------ Vorliegender Text

Ursache und Wirkung verstehen

Entscheidend ist das Verständnis von Ursache und Wirkung. Unternehmen müssen die Auswirkungen von negativen Einflüssen auf Produktion, Versorgung, Image und Wertschöpfung des Unternehmens antizipieren. Dazu bedarf es belastbarer Informationen über potenzielle interne bzw. externe Gefahrenherde und Konsequenzen im Ernstfall. Jedes Unternehmen muss kategorisieren und standardisierte Eskalationsmodelle mit Business Cases bestimmen können. Dazu gehört eine 360-Grad-Sicht auf das jeweilige Risiko, auf beteiligte Lieferanten und kritische Elemente, z.B. Häfen, Güterverkehrszentren und Flughäfen. Das schwächste Glied in der Lieferkette ist dann entsprechend präventiv zu stärken oder alternativ durch Vermeidungs- oder Risikotransfermaßnahmen zu beeinflussen.

------------

• [Aufgabenstellung]:
Gib aus dem Text über Ursache und Wirkung alles von "Ursache und Wirkung verstehen" bis einschließlich "Risikotransfermaßnahmen zu beeinflussen." wieder und ersetze dabei "Gefahrenherde" durch "Risikoquellen".

------ Bereitgestellte Daten

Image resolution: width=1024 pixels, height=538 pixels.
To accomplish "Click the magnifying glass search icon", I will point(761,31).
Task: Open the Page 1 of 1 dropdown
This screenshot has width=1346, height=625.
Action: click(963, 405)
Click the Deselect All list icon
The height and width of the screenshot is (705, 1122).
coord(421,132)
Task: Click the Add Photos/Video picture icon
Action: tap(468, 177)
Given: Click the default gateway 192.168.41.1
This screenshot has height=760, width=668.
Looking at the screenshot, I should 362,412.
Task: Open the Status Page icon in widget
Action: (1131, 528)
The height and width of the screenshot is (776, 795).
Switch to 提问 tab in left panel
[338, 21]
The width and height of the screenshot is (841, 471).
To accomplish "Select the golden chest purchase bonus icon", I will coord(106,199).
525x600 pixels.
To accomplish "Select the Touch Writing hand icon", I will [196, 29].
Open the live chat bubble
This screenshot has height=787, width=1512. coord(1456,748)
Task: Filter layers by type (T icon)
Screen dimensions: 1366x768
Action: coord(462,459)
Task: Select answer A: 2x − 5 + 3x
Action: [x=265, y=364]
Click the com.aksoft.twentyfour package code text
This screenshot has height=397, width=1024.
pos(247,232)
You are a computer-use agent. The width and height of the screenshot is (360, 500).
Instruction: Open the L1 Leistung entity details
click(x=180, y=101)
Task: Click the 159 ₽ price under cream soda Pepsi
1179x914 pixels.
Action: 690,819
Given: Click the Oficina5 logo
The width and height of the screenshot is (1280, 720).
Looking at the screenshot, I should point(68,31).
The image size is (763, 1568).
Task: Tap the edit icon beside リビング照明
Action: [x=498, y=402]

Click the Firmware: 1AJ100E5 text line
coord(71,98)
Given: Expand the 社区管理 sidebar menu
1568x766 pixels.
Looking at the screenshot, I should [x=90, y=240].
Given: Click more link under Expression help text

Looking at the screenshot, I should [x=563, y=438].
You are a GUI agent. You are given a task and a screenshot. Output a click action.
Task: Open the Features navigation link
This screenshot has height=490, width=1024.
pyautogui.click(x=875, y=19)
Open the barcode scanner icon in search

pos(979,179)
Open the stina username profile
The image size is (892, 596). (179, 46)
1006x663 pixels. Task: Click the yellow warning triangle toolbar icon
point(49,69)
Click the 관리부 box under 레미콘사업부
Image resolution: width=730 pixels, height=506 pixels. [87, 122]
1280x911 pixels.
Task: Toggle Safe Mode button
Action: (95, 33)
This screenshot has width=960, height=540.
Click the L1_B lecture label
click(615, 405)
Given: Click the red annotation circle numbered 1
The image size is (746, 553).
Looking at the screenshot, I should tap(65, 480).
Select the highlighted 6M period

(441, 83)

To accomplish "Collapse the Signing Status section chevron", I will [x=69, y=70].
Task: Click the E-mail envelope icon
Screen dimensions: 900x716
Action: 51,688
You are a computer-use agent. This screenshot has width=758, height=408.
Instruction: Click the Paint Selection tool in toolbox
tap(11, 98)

------------

• [Lösung]:
Ursache und Wirkung verstehen

Entscheidend ist das Verständnis von Ursache und Wirkung. Unternehmen müssen die Auswirkungen von negativen Einflüssen auf Produktion, Versorgung, Image und Wertschöpfung des Unternehmens antizipieren. Dazu bedarf es belastbarer Informationen über potenzielle interne bzw. externe Risikoquellen und Konsequenzen im Ernstfall. Jedes Unternehmen muss kategorisieren und standardisierte Eskalationsmodelle mit Business Cases bestimmen können. Dazu gehört eine 360-Grad-Sicht auf das jeweilige Risiko, auf beteiligte Lieferanten und kritische Elemente, z.B. Häfen, Güterverkehrszentren und Flughäfen. Das schwächste Glied in der Lieferkette ist dann entsprechend präventiv zu stärken oder alternativ durch Vermeidungs- oder Risikotransfermaßnahmen zu beeinflussen.